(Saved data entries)
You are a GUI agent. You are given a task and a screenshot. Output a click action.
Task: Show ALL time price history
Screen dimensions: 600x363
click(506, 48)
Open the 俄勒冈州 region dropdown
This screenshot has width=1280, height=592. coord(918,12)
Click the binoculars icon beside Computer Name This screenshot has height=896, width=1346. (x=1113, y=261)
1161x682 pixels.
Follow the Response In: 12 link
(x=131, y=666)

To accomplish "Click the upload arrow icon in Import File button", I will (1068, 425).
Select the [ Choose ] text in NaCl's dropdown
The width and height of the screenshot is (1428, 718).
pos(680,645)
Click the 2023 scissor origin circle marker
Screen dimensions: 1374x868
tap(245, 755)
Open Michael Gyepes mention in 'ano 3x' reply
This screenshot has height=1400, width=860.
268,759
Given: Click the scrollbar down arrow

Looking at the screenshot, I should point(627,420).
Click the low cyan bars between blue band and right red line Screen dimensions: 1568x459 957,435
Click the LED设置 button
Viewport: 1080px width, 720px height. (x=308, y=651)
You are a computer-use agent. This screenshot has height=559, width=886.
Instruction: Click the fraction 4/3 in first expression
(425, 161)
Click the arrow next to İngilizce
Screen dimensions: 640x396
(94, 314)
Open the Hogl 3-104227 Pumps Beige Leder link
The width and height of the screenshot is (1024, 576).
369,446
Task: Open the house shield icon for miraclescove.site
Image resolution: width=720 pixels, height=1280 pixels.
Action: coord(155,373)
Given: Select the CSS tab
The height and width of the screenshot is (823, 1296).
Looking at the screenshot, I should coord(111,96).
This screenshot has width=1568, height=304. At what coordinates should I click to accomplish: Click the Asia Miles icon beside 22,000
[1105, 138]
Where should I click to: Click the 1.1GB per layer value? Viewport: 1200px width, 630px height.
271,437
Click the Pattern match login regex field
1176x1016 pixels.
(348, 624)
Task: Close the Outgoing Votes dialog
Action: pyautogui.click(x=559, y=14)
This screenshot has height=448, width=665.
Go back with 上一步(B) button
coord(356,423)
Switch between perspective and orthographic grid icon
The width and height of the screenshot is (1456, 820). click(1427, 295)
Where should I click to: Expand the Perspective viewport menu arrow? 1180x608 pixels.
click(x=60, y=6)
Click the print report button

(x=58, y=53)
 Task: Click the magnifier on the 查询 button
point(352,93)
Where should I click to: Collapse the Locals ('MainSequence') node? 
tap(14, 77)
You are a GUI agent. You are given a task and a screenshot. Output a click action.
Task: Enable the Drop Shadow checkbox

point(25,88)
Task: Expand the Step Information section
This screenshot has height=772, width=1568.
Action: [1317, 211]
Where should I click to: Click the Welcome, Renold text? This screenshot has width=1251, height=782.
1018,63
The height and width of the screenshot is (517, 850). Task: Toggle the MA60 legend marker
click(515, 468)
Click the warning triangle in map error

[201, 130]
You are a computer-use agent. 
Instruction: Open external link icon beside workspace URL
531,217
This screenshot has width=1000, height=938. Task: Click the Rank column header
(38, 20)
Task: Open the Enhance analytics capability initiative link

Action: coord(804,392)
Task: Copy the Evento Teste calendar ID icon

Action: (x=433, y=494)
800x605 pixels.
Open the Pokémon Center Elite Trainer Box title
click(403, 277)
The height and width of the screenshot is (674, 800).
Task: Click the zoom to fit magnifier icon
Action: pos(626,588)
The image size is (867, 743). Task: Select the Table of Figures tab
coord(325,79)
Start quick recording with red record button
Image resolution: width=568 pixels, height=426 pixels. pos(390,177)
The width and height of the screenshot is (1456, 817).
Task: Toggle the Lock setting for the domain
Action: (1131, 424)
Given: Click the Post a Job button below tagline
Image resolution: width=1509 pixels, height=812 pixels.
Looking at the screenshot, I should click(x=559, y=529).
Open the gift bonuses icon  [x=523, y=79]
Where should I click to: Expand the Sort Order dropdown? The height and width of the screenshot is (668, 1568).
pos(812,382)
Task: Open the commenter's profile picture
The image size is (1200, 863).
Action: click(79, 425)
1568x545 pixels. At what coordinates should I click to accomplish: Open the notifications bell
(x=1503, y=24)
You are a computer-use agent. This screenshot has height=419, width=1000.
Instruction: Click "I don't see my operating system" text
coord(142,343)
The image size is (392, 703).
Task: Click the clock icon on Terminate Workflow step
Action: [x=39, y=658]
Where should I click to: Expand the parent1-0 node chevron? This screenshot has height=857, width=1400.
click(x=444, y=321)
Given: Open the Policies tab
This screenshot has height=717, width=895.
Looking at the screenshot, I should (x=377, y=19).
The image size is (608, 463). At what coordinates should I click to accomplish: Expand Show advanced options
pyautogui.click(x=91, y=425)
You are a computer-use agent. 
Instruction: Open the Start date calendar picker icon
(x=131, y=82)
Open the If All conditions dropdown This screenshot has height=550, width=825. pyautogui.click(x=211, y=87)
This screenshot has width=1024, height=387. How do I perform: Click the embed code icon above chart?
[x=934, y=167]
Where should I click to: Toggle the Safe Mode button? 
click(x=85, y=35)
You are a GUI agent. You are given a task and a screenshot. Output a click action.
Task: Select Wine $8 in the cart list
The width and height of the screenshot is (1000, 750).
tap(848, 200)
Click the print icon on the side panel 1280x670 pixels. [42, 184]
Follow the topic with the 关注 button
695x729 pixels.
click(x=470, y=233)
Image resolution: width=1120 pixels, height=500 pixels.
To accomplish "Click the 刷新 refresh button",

◆ **Problem details**
Print the records above exactly as written.

◆ **Task result**
You are a GUI agent. You are given a task and a screenshot. Output a click action.
Task: Show ALL time price history
Screen dimensions: 600x363
click(506, 48)
Open the 俄勒冈州 region dropdown
This screenshot has width=1280, height=592. coord(918,12)
Click the binoculars icon beside Computer Name This screenshot has height=896, width=1346. (x=1113, y=261)
1161x682 pixels.
Follow the Response In: 12 link
(x=131, y=666)

To accomplish "Click the upload arrow icon in Import File button", I will (1068, 425).
Select the [ Choose ] text in NaCl's dropdown
The width and height of the screenshot is (1428, 718).
pos(680,645)
Click the 2023 scissor origin circle marker
Screen dimensions: 1374x868
tap(245, 755)
Open Michael Gyepes mention in 'ano 3x' reply
This screenshot has height=1400, width=860.
268,759
Given: Click the scrollbar down arrow

Looking at the screenshot, I should point(627,420).
Click the low cyan bars between blue band and right red line Screen dimensions: 1568x459 957,435
Click the LED设置 button
Viewport: 1080px width, 720px height. (x=308, y=651)
You are a computer-use agent. This screenshot has height=559, width=886.
Instruction: Click the fraction 4/3 in first expression
(425, 161)
Click the arrow next to İngilizce
Screen dimensions: 640x396
(94, 314)
Open the Hogl 3-104227 Pumps Beige Leder link
The width and height of the screenshot is (1024, 576).
369,446
Task: Open the house shield icon for miraclescove.site
Image resolution: width=720 pixels, height=1280 pixels.
Action: coord(155,373)
Given: Select the CSS tab
The height and width of the screenshot is (823, 1296).
Looking at the screenshot, I should coord(111,96).
This screenshot has width=1568, height=304. At what coordinates should I click to accomplish: Click the Asia Miles icon beside 22,000
[1105, 138]
Where should I click to: Click the 1.1GB per layer value? Viewport: 1200px width, 630px height.
271,437
Click the Pattern match login regex field
1176x1016 pixels.
(348, 624)
Task: Close the Outgoing Votes dialog
Action: pyautogui.click(x=559, y=14)
This screenshot has height=448, width=665.
Go back with 上一步(B) button
coord(356,423)
Switch between perspective and orthographic grid icon
The width and height of the screenshot is (1456, 820). click(1427, 295)
Where should I click to: Expand the Perspective viewport menu arrow? 1180x608 pixels.
click(x=60, y=6)
Click the print report button

(x=58, y=53)
 Task: Click the magnifier on the 查询 button
point(352,93)
Where should I click to: Collapse the Locals ('MainSequence') node? 
tap(14, 77)
You are a GUI agent. You are given a task and a screenshot. Output a click action.
Task: Enable the Drop Shadow checkbox

point(25,88)
Task: Expand the Step Information section
This screenshot has height=772, width=1568.
Action: [1317, 211]
Where should I click to: Click the Welcome, Renold text? This screenshot has width=1251, height=782.
1018,63
The height and width of the screenshot is (517, 850). Task: Toggle the MA60 legend marker
click(515, 468)
Click the warning triangle in map error

[201, 130]
You are a computer-use agent. 
Instruction: Open external link icon beside workspace URL
531,217
This screenshot has width=1000, height=938. Task: Click the Rank column header
(38, 20)
Task: Open the Enhance analytics capability initiative link

Action: coord(804,392)
Task: Copy the Evento Teste calendar ID icon

Action: (x=433, y=494)
800x605 pixels.
Open the Pokémon Center Elite Trainer Box title
click(403, 277)
The height and width of the screenshot is (674, 800).
Task: Click the zoom to fit magnifier icon
Action: pos(626,588)
The image size is (867, 743). Task: Select the Table of Figures tab
coord(325,79)
Start quick recording with red record button
Image resolution: width=568 pixels, height=426 pixels. pos(390,177)
The width and height of the screenshot is (1456, 817).
Task: Toggle the Lock setting for the domain
Action: (1131, 424)
Given: Click the Post a Job button below tagline
Image resolution: width=1509 pixels, height=812 pixels.
Looking at the screenshot, I should click(x=559, y=529).
Open the gift bonuses icon  [x=523, y=79]
Where should I click to: Expand the Sort Order dropdown? The height and width of the screenshot is (668, 1568).
pos(812,382)
Task: Open the commenter's profile picture
The image size is (1200, 863).
Action: click(79, 425)
1568x545 pixels. At what coordinates should I click to accomplish: Open the notifications bell
(x=1503, y=24)
You are a computer-use agent. This screenshot has height=419, width=1000.
Instruction: Click "I don't see my operating system" text
coord(142,343)
The image size is (392, 703).
Task: Click the clock icon on Terminate Workflow step
Action: [x=39, y=658]
Where should I click to: Expand the parent1-0 node chevron? This screenshot has height=857, width=1400.
click(x=444, y=321)
Given: Open the Policies tab
This screenshot has height=717, width=895.
Looking at the screenshot, I should (x=377, y=19).
The image size is (608, 463). At what coordinates should I click to accomplish: Expand Show advanced options
pyautogui.click(x=91, y=425)
You are a computer-use agent. 
Instruction: Open the Start date calendar picker icon
(x=131, y=82)
Open the If All conditions dropdown This screenshot has height=550, width=825. pyautogui.click(x=211, y=87)
This screenshot has width=1024, height=387. How do I perform: Click the embed code icon above chart?
[x=934, y=167]
Where should I click to: Toggle the Safe Mode button? 
click(x=85, y=35)
You are a GUI agent. You are given a task and a screenshot. Output a click action.
Task: Select Wine $8 in the cart list
The width and height of the screenshot is (1000, 750).
tap(848, 200)
Click the print icon on the side panel 1280x670 pixels. [42, 184]
Follow the topic with the 关注 button
695x729 pixels.
click(x=470, y=233)
Image resolution: width=1120 pixels, height=500 pixels.
To accomplish "Click the 刷新 refresh button",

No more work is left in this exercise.